Rundhaug knows as well as anyone what a tough competitor Jorgensen can be. The two are friends and former cross country and track and field teammates at the University of Wisconsin.
Jorgensen not only was the top female runner on Saturday during the 29th running of Crazylegs, she set what was believed to be a women’s record time for the 8-kilometer race of 26 minutes, 48 seconds. Rundhaug, a former Dodgeville athlete who now lives in Madison, settled for second in 28:01, while Susana Emond of Minneapolis was third in 28:21.
“Gwen is incredibly talented,” Rundhaug said. “I know she’s doing some triathlon training, so she’s obviously (in shape).
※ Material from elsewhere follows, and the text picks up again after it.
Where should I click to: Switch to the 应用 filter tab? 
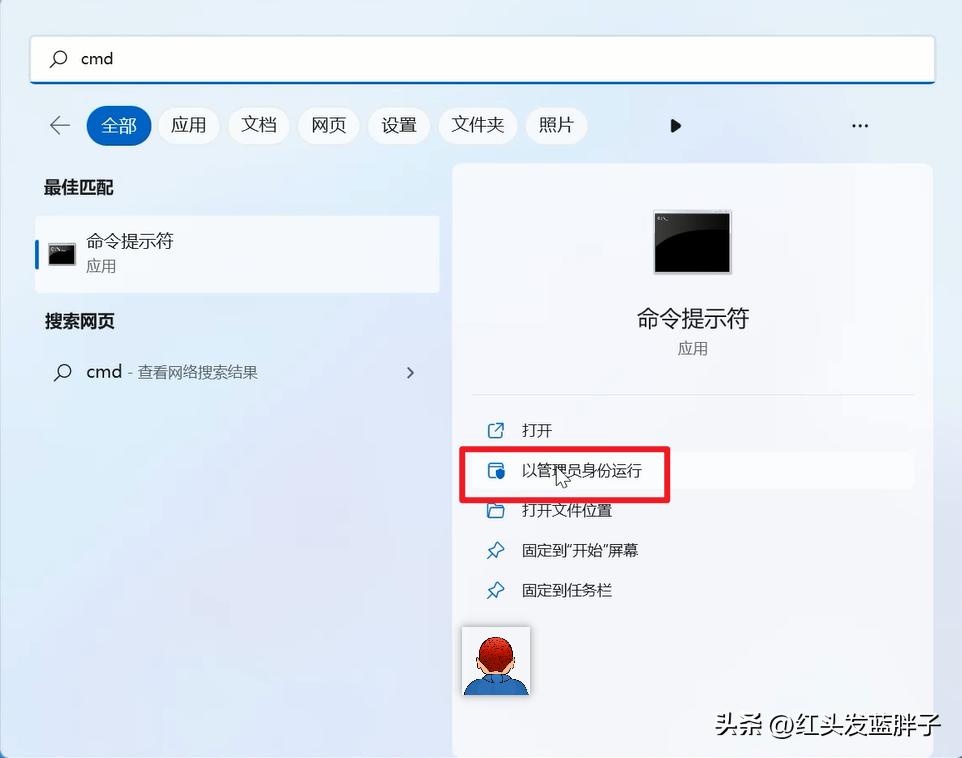click(188, 125)
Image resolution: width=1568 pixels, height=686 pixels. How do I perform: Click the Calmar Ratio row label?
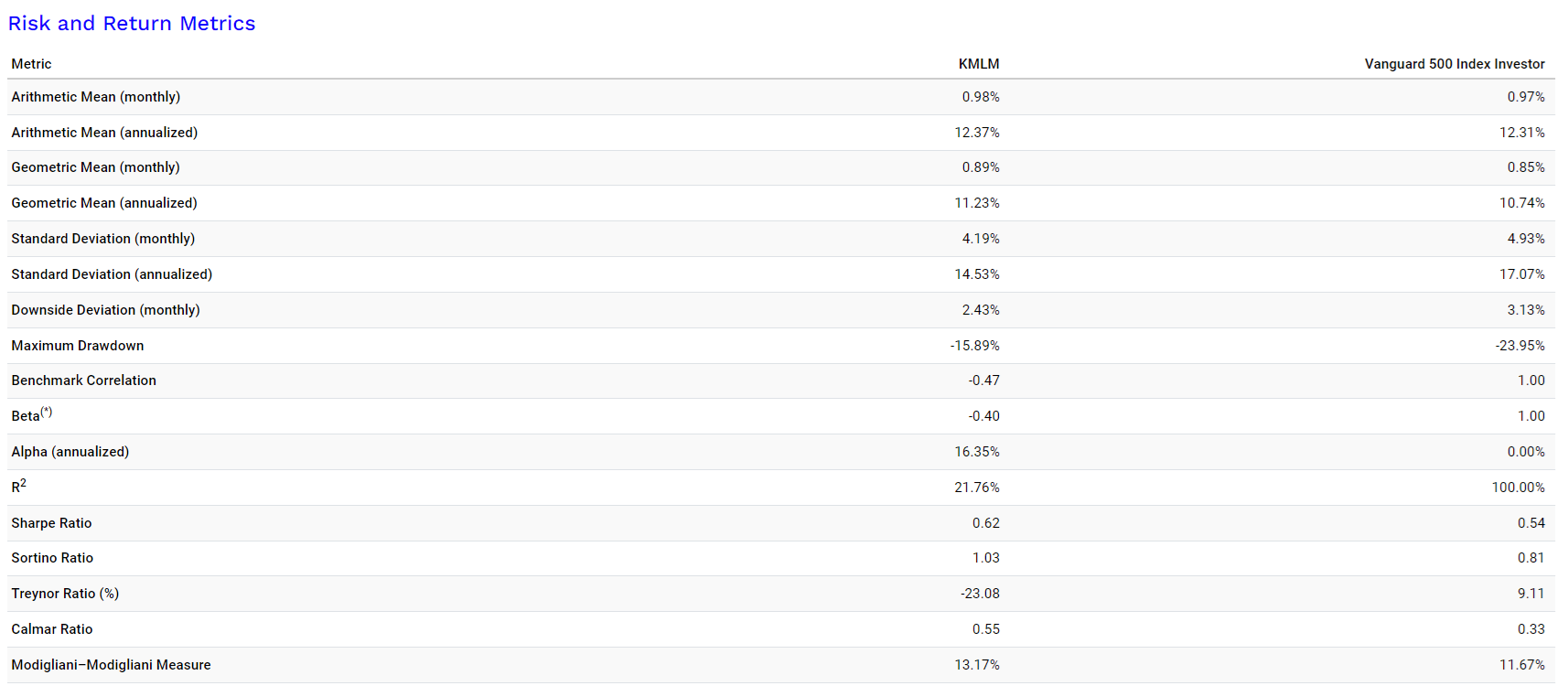[x=52, y=629]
I knew she would be running well.”
It was the first time running Crazylegs for Jorgensen, who came to UW from Waukesha. She had a unique career, starting out as a swimmer for three years before becoming a decorated runner.
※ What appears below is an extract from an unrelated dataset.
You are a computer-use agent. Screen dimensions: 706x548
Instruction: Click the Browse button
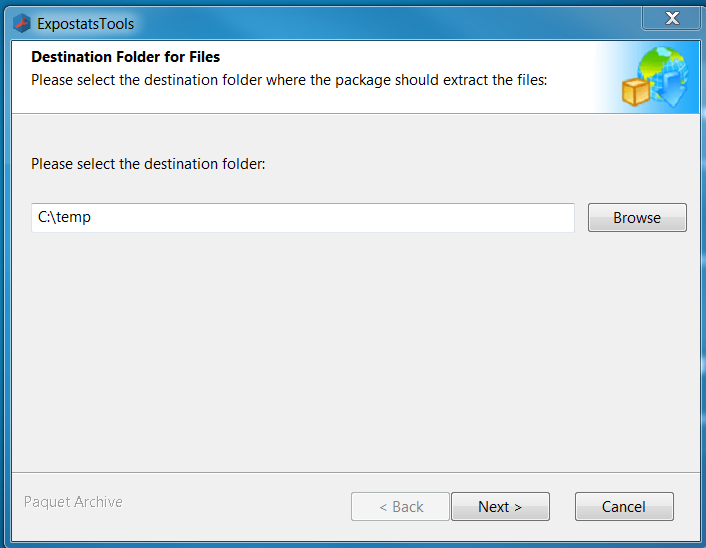(x=637, y=218)
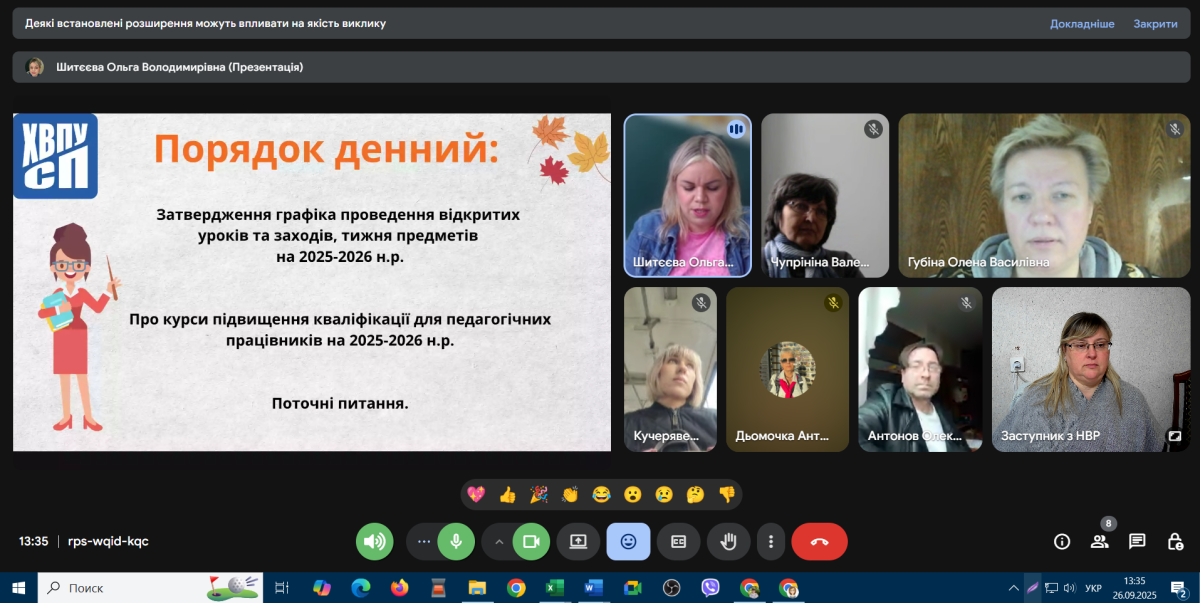Open the chat with everyone panel

click(x=1137, y=541)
She was an All-American in track as a junior in the 5,000 meters, finishing seventh in the NCAA outdoor championships. She qualified for the finals in that event as a senior last year before being forced to drop out midway through the race with a leg injury.
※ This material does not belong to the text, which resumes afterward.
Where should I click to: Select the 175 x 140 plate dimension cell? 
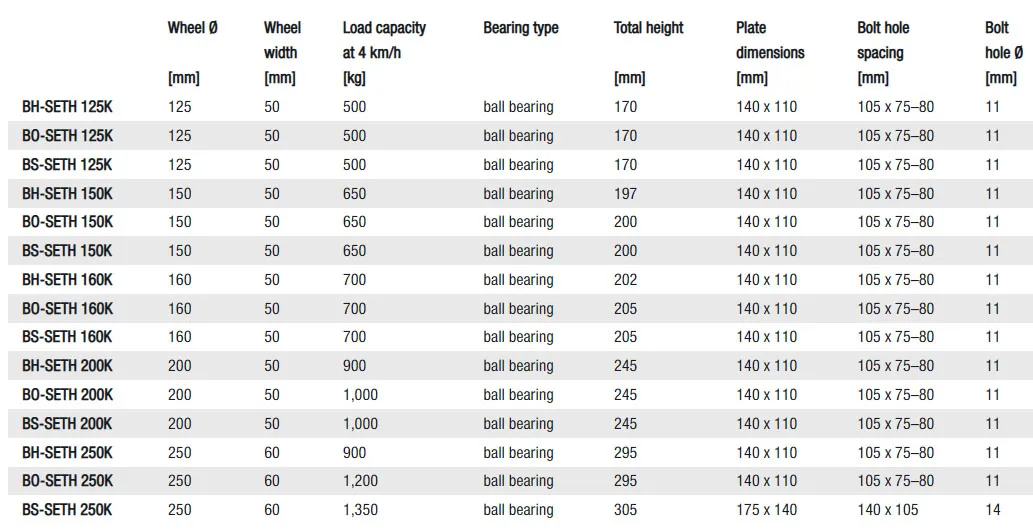click(x=766, y=510)
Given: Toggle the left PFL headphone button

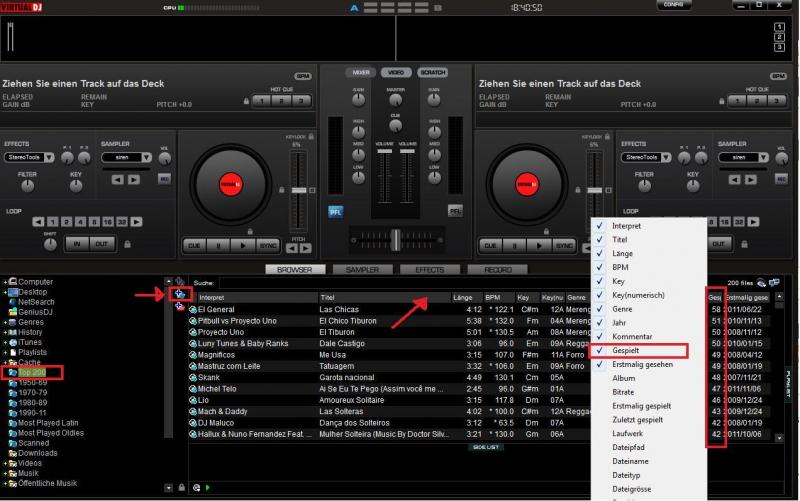Looking at the screenshot, I should [335, 211].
That capped a successful senior year in which she won Big Ten Conference indoor track titles in the 3,000 and 5,000, was the conference runner-up in cross country in the fall and maintained a grade-point average of 3.90 during graduate studies in accounting.
“I just kind of wanted to come out and use the gift I’ve been given,” Jorgensen said. “I felt like I was able to do that. I just wanted to have fun and wanted to see what kind of shape I was in.”
While Jorgensen might not be in peak shape, she quickly showed how serious she was about this race, which is run from the Capitol Square to Camp Randall Stadium. She ran the opening mile in a little more than 5 minutes.
“I saw the first mile split and I was like, ‘Oh, no, that’s really fast,’ ” Jorgensen said.
After that, the only glimpse the other female competitors got of Jorgensen was her back.
“She started out hard from the beginning,” said Rundhaug, who won the 2009 Crazylegs in 27:46. “I could see her ahead of me. I was hoping maybe to catch up a little bit. I ran a little bit slower than last year. I haven’t done any racing since last year.”
Both Jorgensen and Rundhaug minimized the competitive aspects of the race.
“I think we were both just trying to run our best and have fun,” Jorgensen said. “It was good to push each other throughout.”
Jorgensen works for an accounting firm in Milwaukee, where she also resides. The bulk of her training recently has been on a bicycle for an upcoming triathlon.
One of the best things about the Crazylegs for her was an excuse to come back to Madison.
“It’s just fun to come back to Madison, visit the town and get back to the community,” she said.